Speaking of property managers…Increasingly, accounts that have been turned over to counsel for collection include a “transfer fee” payable to the property manager.  These charges are appropriate as long as they are provided for in the management contract.  It might be a good idea to include notice of transfer charges in the collection policy as well.

Set it and forget it.

Once an owner’s account has been referred out to the Association’s attorney for collection, it is best for the board not to involve itself in the matter.  Too often, owners will reach out to sympathetic board members seeking relief from the collection effort.  With the best intentions, Boards will veer from established collection protocols and thereby render the collection vulnerable.  Some Boards accept partial payments without communicating as much to counsel.  Such activity exposes association counsel to Fair Debt Collections Practices claims which can be costly.

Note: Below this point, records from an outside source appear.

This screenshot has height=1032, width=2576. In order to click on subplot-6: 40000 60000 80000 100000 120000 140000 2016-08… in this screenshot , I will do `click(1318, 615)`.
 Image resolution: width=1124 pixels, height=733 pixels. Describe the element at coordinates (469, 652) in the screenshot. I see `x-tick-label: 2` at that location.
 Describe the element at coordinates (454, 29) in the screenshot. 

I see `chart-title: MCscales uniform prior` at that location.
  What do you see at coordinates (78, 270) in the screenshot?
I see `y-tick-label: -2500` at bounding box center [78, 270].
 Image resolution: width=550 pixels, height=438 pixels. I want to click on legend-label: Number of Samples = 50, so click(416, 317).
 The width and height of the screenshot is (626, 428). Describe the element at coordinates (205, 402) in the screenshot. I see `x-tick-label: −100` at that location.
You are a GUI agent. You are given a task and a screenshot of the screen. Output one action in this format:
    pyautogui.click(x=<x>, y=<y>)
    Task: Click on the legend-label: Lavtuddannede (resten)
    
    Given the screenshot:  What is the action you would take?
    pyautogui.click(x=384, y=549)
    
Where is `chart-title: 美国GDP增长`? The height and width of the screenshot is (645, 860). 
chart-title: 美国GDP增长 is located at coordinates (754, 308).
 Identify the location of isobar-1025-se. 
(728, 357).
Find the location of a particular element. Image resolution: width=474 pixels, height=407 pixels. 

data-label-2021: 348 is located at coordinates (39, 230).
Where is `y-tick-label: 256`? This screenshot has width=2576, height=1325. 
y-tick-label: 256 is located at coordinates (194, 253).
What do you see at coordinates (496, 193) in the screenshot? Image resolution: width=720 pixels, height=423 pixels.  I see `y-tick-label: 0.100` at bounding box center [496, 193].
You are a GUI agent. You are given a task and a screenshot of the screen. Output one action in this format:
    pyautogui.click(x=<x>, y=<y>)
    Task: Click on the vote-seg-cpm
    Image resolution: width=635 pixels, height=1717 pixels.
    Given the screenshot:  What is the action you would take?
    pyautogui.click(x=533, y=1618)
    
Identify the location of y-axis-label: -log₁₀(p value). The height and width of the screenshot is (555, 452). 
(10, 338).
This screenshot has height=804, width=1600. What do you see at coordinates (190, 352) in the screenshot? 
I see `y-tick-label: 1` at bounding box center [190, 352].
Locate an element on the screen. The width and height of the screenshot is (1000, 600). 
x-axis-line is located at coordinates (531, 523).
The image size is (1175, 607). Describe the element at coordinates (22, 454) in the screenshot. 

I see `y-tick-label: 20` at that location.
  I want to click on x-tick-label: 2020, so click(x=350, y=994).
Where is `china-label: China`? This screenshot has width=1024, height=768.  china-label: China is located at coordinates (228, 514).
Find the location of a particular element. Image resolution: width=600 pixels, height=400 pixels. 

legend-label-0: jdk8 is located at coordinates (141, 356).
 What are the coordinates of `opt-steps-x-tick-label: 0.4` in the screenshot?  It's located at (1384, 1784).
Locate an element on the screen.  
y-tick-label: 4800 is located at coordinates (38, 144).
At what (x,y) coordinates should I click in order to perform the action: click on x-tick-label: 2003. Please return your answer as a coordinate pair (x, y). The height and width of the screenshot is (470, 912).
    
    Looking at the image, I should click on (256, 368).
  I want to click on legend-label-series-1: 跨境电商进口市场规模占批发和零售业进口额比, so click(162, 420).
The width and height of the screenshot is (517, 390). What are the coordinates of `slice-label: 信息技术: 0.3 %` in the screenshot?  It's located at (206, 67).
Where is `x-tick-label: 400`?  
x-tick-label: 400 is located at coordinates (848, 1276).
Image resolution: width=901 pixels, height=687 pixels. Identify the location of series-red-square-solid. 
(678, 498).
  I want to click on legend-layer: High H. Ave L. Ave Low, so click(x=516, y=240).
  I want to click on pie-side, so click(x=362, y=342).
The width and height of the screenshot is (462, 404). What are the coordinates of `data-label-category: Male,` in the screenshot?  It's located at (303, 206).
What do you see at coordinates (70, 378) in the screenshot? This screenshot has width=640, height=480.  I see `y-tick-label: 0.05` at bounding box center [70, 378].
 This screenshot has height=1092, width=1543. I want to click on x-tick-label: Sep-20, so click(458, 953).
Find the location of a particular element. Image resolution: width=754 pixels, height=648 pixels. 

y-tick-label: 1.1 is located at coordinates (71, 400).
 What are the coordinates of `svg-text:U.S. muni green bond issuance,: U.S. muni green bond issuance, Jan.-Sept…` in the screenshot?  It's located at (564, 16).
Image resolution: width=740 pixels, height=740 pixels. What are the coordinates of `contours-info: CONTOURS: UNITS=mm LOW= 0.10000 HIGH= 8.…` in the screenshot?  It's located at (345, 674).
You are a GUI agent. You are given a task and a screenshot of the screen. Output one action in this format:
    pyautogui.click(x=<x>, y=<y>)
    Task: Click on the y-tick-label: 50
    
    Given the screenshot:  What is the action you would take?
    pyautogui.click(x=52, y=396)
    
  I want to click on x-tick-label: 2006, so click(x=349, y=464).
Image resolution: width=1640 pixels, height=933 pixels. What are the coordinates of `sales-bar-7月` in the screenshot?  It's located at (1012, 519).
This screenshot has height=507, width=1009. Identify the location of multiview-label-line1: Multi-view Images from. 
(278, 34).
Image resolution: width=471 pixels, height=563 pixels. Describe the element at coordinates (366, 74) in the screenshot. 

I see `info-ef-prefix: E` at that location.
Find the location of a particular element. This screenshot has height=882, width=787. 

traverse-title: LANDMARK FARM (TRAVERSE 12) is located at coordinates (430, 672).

Boards must keep in mind that they have retained counsel to deal with this very delicate and difficult issue. Permitting their attorneys to handle the collection eliminates the stress of direct confrontation with the unit owners.  Allowing counsel to collect the arrearage is the most efficient avenue toward resolution.  That is not to say that counsel will not and should not communicate debtor requests.  Trying to manage the intricacies of Connecticut’s collection laws is best left to professionals.  Once the account has been referred to counsel let it be resolved by counsel.  A good lawyer will communicate with his or her board and provide regular updates.  The merits of requested payment plans and other special dispensations can be discussed fully by attorney and client in executive session.  If a board wishes to modify its position about a particular account, it will have ample opportunity to do so.   A board should expect a periodic status of collections report from its counsel.  Such a report will keep the board apprised of the progress (or lack of progress) in the various collection matters being prosecuted.